Si. Percepisce finanziamenti pubblici per circa 10 milioni di euro l’anno tra Stato ed enti autarchici locali quali Regioni, Province, Comuni. A questo punto, un aspetto da risolvere è quello di stabilire se l’organizzazione CNSAS, formata da volontari, è opportuno riceva finanziamenti pubblici invece di utilizzare squadre di professionisti altamente specializzati già esistenti nei Carabinieri Forestali, Polizia , Guardia di Finanza (Soccorso Alpino Guardia di Finanza), Vigili del Fuoco (Speleo Alpino Fluviale), Esercito (Alpini) a cui eventualmente destinare quelle somme aumentando l’efficacia dei soccorsi. A tal proposito è da dire che la tempestività negli interventi è maggiore da parte dei professionisti visto che i volontari devono lasciare il lavoro e non sono in continua attesa e disponibilità per le emergenze assicurando anche le necessarie funzioni di Polizia Giudiziaria nei casi in cui, dalla dinamica degli incidenti, possono essere ravvisati eventuali elementi di interesse penale.
Quale potrebbe essere un valido deterrente per limitare, se non cancellare, le imprudenze in montagna?
Da più fronti si invoca una legge in grado di arginare l’impennata di incidenti in montagna. Attualmente, non esiste una normativa con regole specifiche per la sicurezza dello sciatore-alpinista, dell’escursionista e più precisamente per gli sport di avventura. A mio avviso si potrebbe modificare la Legge 363/2003 sulle norme di sicurezza e di prevenzione infortuni per lo sci di discesa e fondo estendendola anche allo sci-alpinismo, all’escursionismo, all’alpinismo. Così come nell’attuale legge si stabiliscono precise regole sulle piste da sci, anche nel caso di escursioni e arrampicate in montagna è necessario fissare regole più stringenti.

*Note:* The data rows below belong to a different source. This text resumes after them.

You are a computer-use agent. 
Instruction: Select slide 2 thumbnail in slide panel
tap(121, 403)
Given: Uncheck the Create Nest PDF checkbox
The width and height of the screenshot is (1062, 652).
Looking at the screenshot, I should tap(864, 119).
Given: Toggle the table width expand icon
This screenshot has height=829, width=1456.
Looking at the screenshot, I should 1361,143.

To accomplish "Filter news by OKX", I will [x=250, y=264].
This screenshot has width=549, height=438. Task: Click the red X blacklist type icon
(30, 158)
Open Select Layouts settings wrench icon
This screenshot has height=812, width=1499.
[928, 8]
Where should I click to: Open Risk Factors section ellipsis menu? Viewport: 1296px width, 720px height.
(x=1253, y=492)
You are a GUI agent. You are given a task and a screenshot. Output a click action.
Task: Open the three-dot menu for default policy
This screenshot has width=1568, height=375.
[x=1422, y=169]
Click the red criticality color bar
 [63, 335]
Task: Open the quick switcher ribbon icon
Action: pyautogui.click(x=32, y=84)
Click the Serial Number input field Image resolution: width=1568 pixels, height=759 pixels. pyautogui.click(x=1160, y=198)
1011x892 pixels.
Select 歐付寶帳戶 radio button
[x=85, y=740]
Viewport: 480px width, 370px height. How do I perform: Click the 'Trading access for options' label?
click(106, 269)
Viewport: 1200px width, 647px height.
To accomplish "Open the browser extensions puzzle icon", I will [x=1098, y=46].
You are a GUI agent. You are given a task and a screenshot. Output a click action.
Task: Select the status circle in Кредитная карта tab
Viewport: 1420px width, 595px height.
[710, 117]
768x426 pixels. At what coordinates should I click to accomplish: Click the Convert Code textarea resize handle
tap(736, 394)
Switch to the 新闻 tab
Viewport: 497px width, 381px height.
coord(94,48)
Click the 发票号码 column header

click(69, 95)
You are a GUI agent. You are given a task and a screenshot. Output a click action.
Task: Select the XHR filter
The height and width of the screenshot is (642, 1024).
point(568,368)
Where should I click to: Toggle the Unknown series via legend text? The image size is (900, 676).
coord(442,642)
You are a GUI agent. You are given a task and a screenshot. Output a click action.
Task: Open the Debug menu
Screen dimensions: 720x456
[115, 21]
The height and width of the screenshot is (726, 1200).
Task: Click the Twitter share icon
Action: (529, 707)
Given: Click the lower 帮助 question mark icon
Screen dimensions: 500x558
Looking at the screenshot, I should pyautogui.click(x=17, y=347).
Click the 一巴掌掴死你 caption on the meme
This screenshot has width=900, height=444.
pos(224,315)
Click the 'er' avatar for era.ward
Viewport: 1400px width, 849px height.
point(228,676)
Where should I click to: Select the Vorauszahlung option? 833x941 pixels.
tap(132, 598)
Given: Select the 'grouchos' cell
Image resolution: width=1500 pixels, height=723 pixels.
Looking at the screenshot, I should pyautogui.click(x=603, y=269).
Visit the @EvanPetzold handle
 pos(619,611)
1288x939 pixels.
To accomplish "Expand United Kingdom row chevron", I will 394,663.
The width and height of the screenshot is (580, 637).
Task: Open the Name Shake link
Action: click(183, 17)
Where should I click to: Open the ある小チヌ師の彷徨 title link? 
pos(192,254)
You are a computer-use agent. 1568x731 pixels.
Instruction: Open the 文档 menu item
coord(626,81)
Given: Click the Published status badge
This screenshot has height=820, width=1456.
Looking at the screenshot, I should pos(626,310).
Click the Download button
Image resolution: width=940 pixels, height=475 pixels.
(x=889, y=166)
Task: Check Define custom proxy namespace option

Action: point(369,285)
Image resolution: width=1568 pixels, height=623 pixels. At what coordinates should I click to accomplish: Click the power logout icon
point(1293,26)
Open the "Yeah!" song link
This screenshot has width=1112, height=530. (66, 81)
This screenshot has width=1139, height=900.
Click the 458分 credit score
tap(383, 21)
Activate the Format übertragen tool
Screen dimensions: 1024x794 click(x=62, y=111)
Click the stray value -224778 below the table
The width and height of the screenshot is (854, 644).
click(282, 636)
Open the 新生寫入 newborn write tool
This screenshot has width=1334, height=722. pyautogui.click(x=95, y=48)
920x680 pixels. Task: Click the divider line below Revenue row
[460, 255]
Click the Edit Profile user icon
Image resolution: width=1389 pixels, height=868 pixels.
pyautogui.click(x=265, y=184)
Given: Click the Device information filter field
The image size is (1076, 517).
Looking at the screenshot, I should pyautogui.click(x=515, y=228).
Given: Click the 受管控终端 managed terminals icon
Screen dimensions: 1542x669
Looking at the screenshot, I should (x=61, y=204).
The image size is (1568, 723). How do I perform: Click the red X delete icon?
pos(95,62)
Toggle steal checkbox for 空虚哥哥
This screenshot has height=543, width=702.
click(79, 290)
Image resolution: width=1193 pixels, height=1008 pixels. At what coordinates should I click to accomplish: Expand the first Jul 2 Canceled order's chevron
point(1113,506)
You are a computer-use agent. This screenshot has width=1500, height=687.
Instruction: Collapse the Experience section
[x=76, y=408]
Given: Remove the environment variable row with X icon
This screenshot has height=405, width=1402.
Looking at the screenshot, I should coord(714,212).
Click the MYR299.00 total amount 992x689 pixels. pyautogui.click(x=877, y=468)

Una soluzione potrebbe essere quella di stipulare una polizza assicurativa per le attività sportive: credo ci siano formule che coprono escursioni impegnative, discese fuori dalle piste battute e probabilmente anche vie ferrate (sicuramente non arrampicate di alto livello). Nella maggior parte dei Paesi europei è prevista un’assicurazione per questo genere di attività: con circa 50 euro l’anno si è coperti in caso di infortunio.